Drugs show promise for childhood brain tumors, ovarian cancer - Health & Families - Life and Style - The Independent

Drugs show promise for childhood brain tumors, ovarian cancer

An experimental drug has shown promise in treating malignant brain tumors in children, a small study unveiled at the annual American Society of Clinical Oncology conference showed Sunday.

The early stage trial tested the effects of GDC-0449 on drug-resistant medulloblastomas, the most common form of brain tumor found in children.

Developed by US biotech firms Curis and Genentec, the latter owned by Swiss pharmaceutical group Roche since 2009, the drug works by blocking the so-called "Hedgehog" pathway.

The pathway is key to regulating cell growth and is implicated in around 20 percent of medulloblastomas, as well as other cancers.

The trial involved just 13 children, 12 of whom tolerated the drug without any significant side effects. One of the children in the trial went a year on the drug without any tumor progression.

In a previous case, a young adult with medulloblastoma experienced a similarly positive result, according to Amar Gajjar, director of the Neuro-Oncology Division at St. Jude's Children's Research Hospital in Tennessee and lead investigator in the research.

"Some patients have remained on this trial for extended periods of time, and our early results are positive and encouraging," he said at a press conference during the annual meeting of cancer researchers.

"The trend in treating children with these cancers is toward targeted therapies like this one, which block key signaling pathways and disable the cancer's ability to function or reproduce," he added.

Another study presented Sunday showed new ways to slow the return of certain types of ovarian cancer in women who have undergone chemotherapy.

The research analyzed the effect of giving a drug called Avastin to women suffering from advanced epithelial ovarian cancer, primary peritoneal cancer or fallopian tube cancer.

The drug, known generically as bevacizumab, works by blocking the development of blood vessels that can promote tumor growth.

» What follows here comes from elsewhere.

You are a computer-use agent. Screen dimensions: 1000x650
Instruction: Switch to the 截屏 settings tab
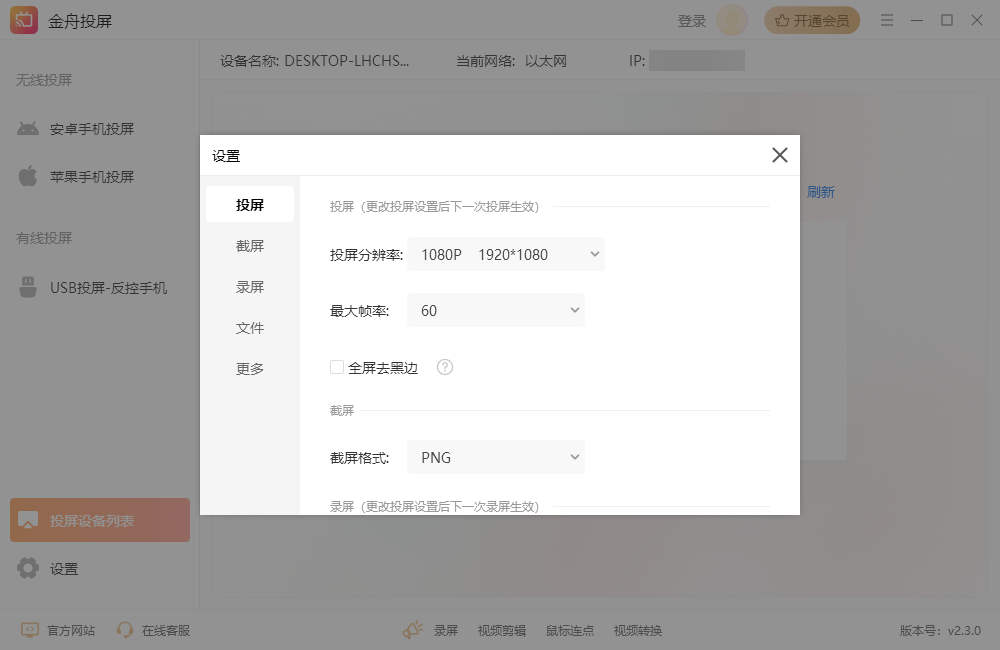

"This is the first time a Phase III trial has demonstrated that an anti-angiogenic agent improved progression-free survival in women with this very hard-to-treat-disease," said Robert Burger of the Fox Chase Cancer Center in Philadelphia, who led the research.

"Based on the results of this... trial, bevacizumab is an acceptable initial treatment option for patients with advanced ovarian, primary peritoneal and fallopian tube cancers," said Burger.

Avastin is sold by US firm Genetech, part of Swiss pharmaceutical group Roche and has already been authorized by the US Food and Drug Administration for use in treating cancers including colon, breast, kidney, brain and lung.

Previous small-scale clinical studies involving Avastin had shown the drug's potential for ovarian cancer patients, but this trial involved an international pool of 1,873 women with newly-diagnosed advanced stage ovarian, primary peritoneal or fallopian tube cancer.

The women had all undergone surgery to remove as much of the tumor as possible, and were assigned to one of three groups.

The first received standard chemotherapy supplemented with a placebo and then received a placebo for follow-up medicine; the second received chemotherapy plus Avastin and a placebo follow-up drug; the third received chemotherapy plus Avastin and also took Avastin to follow-up.

Those in the final group had a median recurrence-free survival rate of 14.1 months, compared with the 10.3 month rate among those who received chemotherapy alone - a statistically significant difference.

The difference between the third group and those who only took Avastin during chemotherapy was judged statistically insignificant.

Ovarian cancer affects some 230,000 women each year, killing around 140,000. It is the eighth most deadly cancer among women.